SOURCE / ECONOMY
Luckin Coffee reaches settlement with US regulator, to pay $180m in fines
Published: Dec 17, 2020 09:03 PM

Photo shows a Luckin Coffee shop in Shanghai, east China. Photo: Xinhua


Luckin Coffee, a potential rival to Starbucks, stated on Thursday that it has reached a settlement with US securities regulators on alleged financial fraud by some of its former employees.

The company and its stores continue to operate unaffected, and Luckin Coffee will continue to cooperate with the authorities and improve its internal monitoring, the company said in a statement.

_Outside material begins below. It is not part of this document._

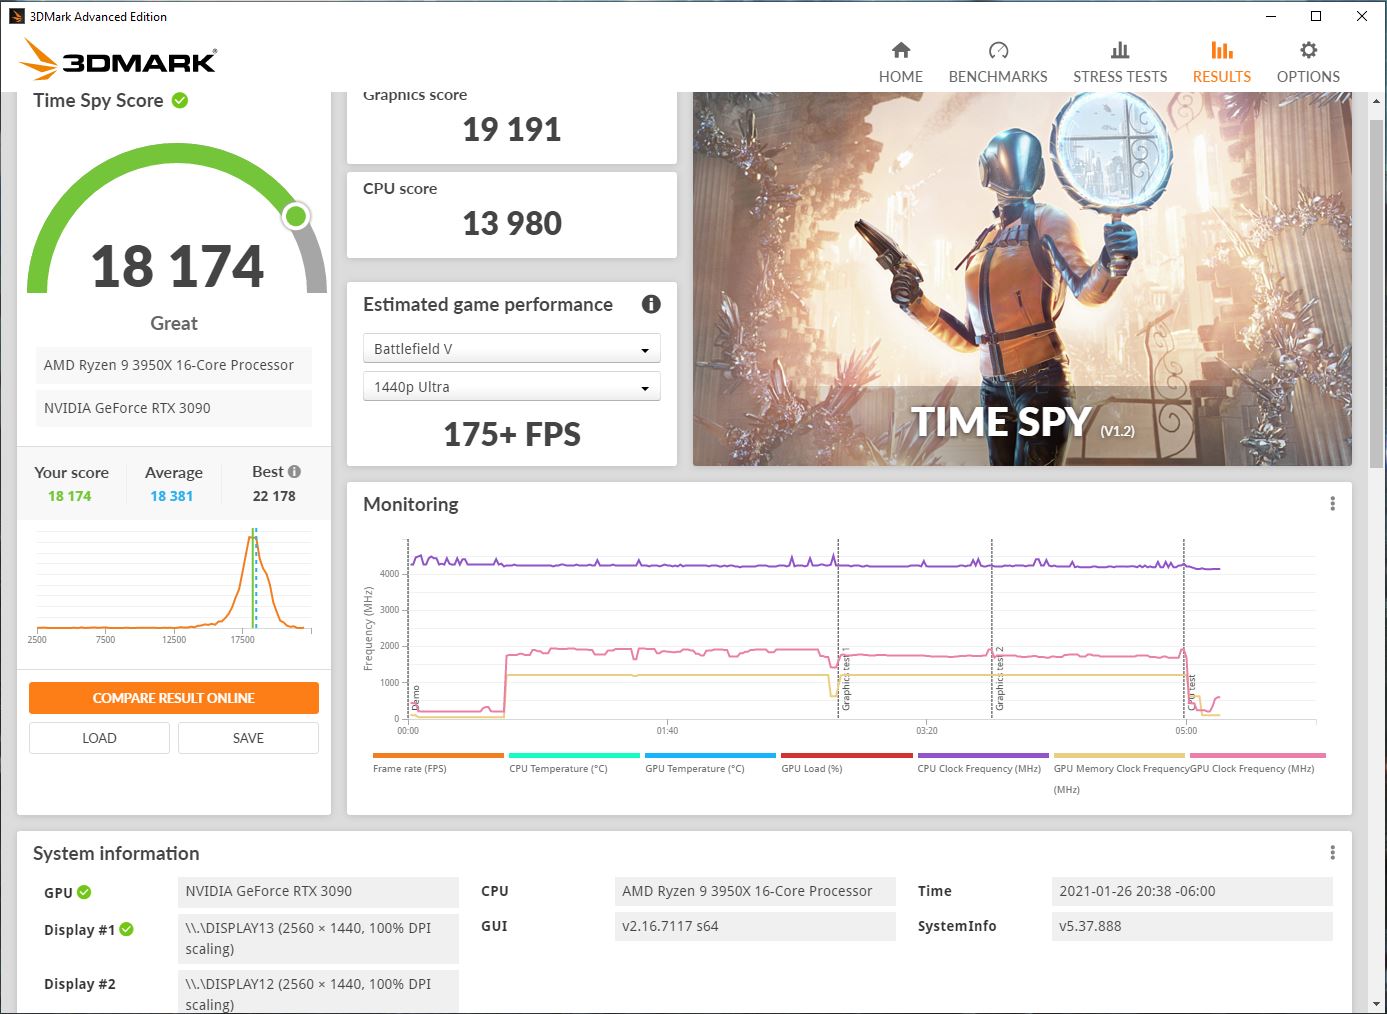
Task: Switch to the Results tab
Action: point(1221,62)
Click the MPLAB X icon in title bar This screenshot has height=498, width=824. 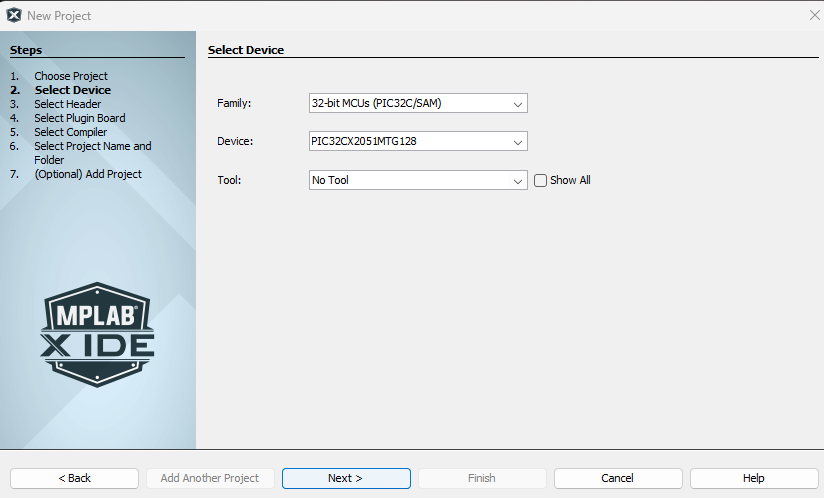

US securities regulators fined Luckin Coffee $180 million for defrauding investors over its financial performance, US securities officials announced on Wednesday.

The embattled chain intentionally fabricated more than $300 million in sales to "falsely appear to achieve rapid growth," according to a statement by the US Securities and Exchange Commission (SEC).

On April 2, Luckin Coffee announced that its chief operating officer Liu Jian and several other employees had been involved in financial fraud relating to 2.2 billion yuan ($336.9 million) in transactions, and the company had set up a special committee to conduct an internal investigation into the matter.

Several law firms in the US initiated class action lawsuits against the company for making false and misleading statements and violating US securities laws.

On June 29, Luckin Coffee halted trading on the Nasdaq exchange and ended its 400-day life as a listed company. Luckin's stock price was fixed at $1.38 per share, compared with the IPO price of $17, a drop of 90 percent.

On July 1, the company said its internal probe had been completed, with a special committee concluding that the fraud began in April 2019, that the company's 2019 net revenue had been deliberately overvalued by more than 2 billion yuan, and that operational costs and expenses were exaggerated by 1.34 billion yuan in 2019.

China's market regulator said in July that it had fined a group of 45 companies, including Luckin Coffee, a combined 61 million yuan for illicit acts linked to Luckin's falsification of financial records and misleading the public, according to Reuters.